And 2021 seems to have already sized up 2020 and said, 'hold my beer'.
Whether this is all part of a bigger issue, of course, is another article entirely. (We could very well be witnessing the housing market hitting its meniscus point.)
"We bid on 5 houses, including the one we got," says Leah Pollock, a new Toronto homeowner who spent months in the market trying to find the right property.
"All of them went over asking -- big time over asking, hundreds of thousands [of dollars] over."
Even as first time homebuyers, Pollock and her husband, who saw approximately 20 houses in person, knew the asking price was little more than a general signpost in a labyrinth of further unspecified information.
"We never took the asking price seriously. I think in the beginning, before we'd seen a lot of houses, I thought [selling prices] would be higher than the asking price, I just didn't realize how much higher. Whenever we saw an asking price we just automatically added a bunch more to it mentally."
None of this is helped by the blind bidding system we currently have in place.

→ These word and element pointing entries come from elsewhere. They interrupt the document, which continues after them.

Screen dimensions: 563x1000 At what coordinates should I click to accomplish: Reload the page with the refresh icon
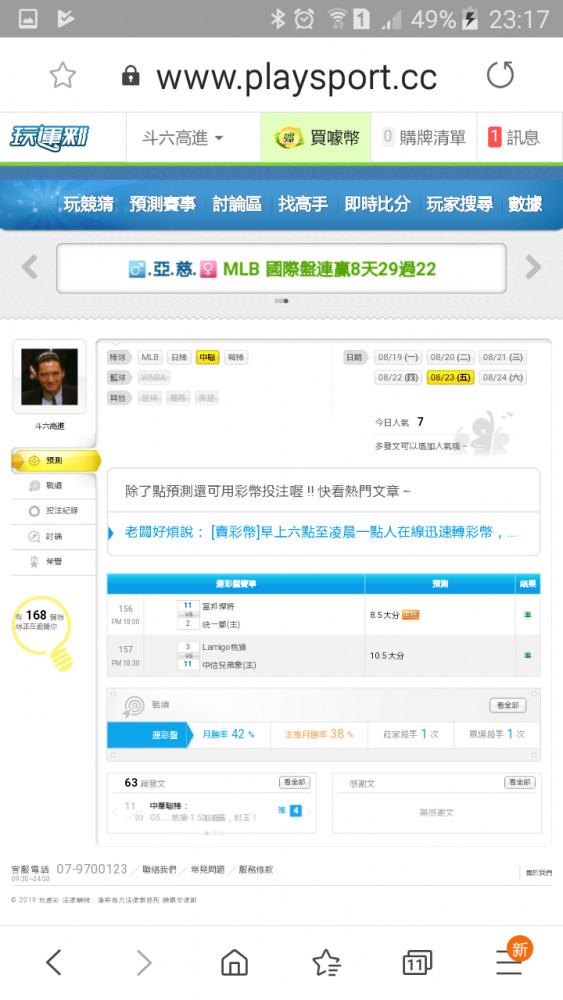500,75
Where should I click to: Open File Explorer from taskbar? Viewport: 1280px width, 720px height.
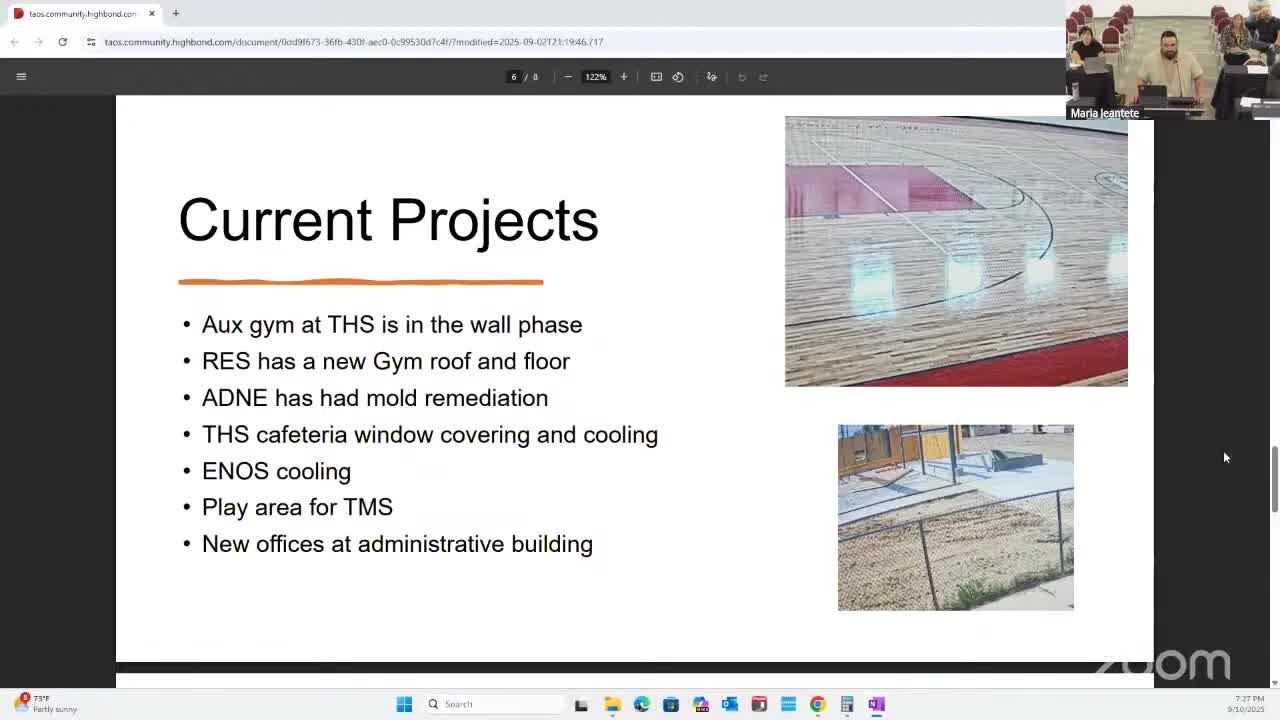pos(612,704)
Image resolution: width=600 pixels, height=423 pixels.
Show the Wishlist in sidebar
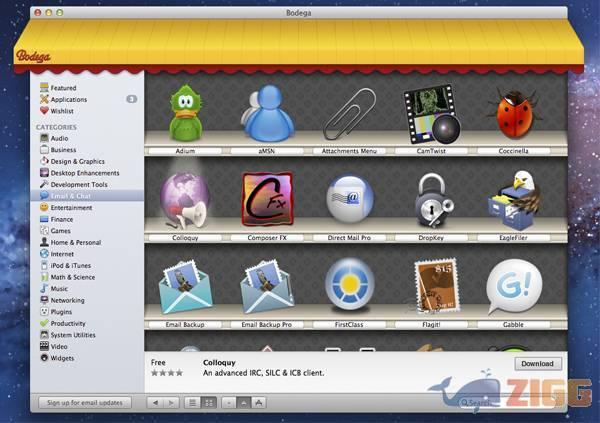62,111
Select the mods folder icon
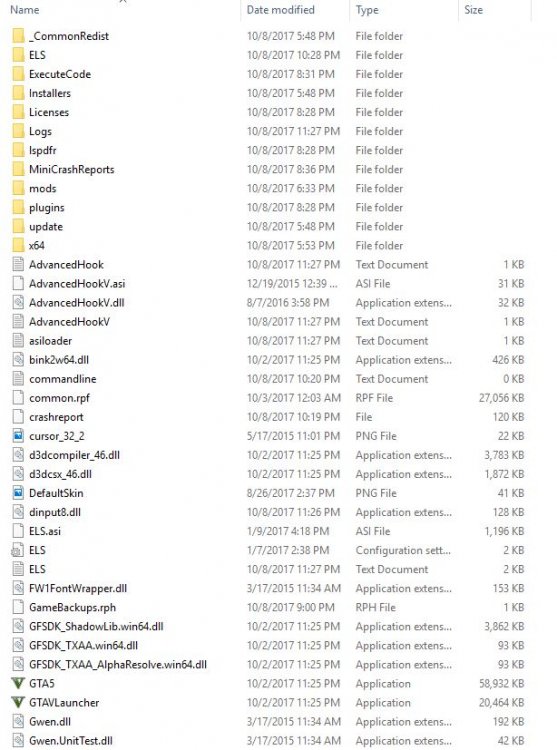 click(18, 188)
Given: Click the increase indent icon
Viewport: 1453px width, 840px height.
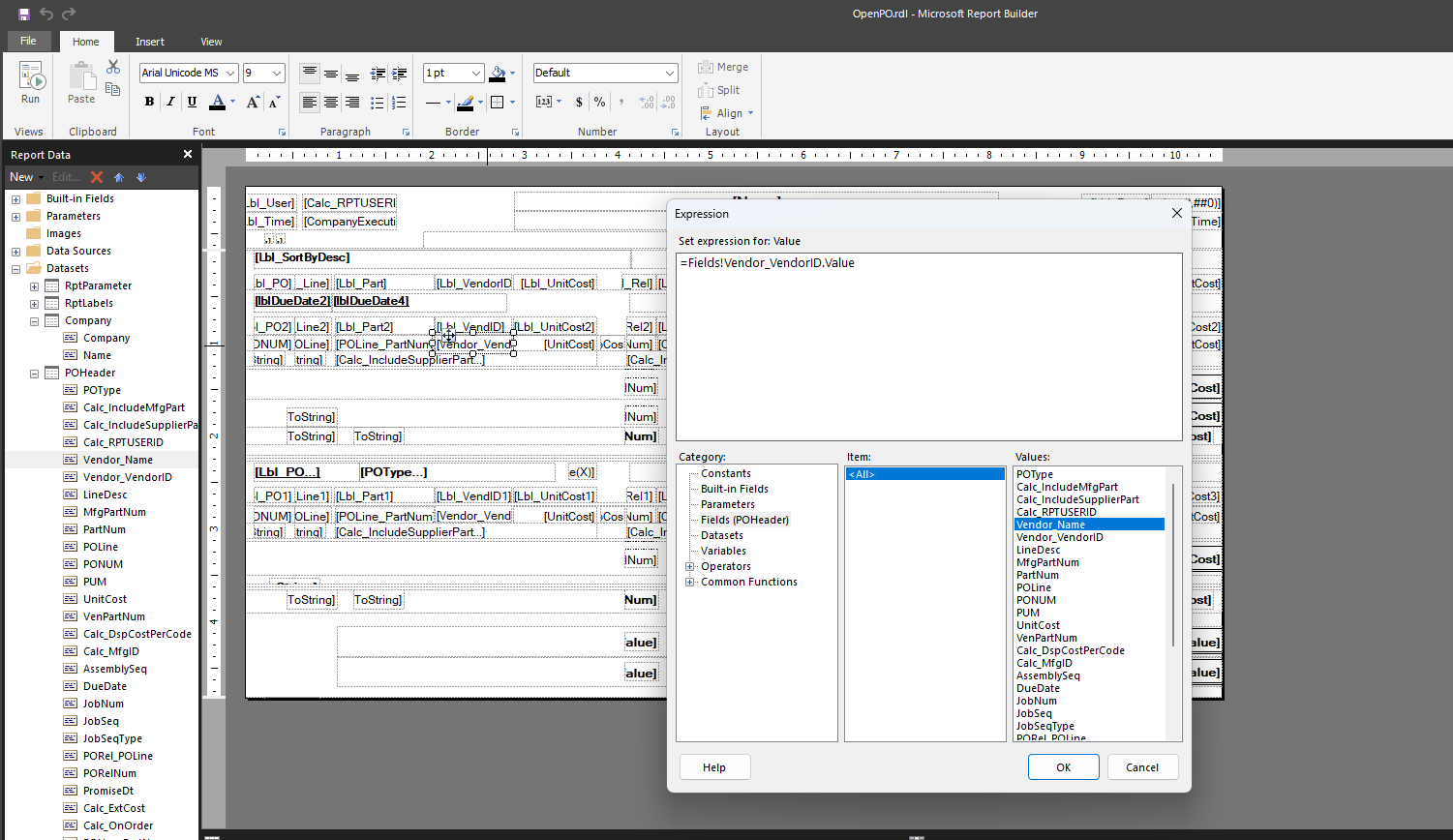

Without knowing what other potential buyers are bidding for a property, it's impossible to know whether or not you're going too low or too high (or way too high).
"The only concrete information you're given is if you're in the top three bids," Pollock says. "And then you're expected to up your initial bid, almost immediately. Our agent had shown us comparables in the neighbourhood and prepared us as best she could, but at some point these people [other buyers] just have money that we can't compete with... for houses that were selling for $150,000 less just a few months before."
In other words, not only is this not a science as Richard Silver pointed out, it's more like living in the wild west -- the rules of engagement change with every new opportunity, sometimes to dangerous degrees.
"It's a high pressure situation," Pollock adds, when speaking about being informed you're in the top three bids on a property. "That was the frustrating thing, suddenly we'll go higher than we're comfortable with [to win the property]."
Everyone knows you shouldn't bring a knife to a gun fight. In Toronto, that somehow now seems to mean you shouldn't show up to a million dollar listing without another half million in tow.
The only caveat left in Toronto real estate is caveat emptor.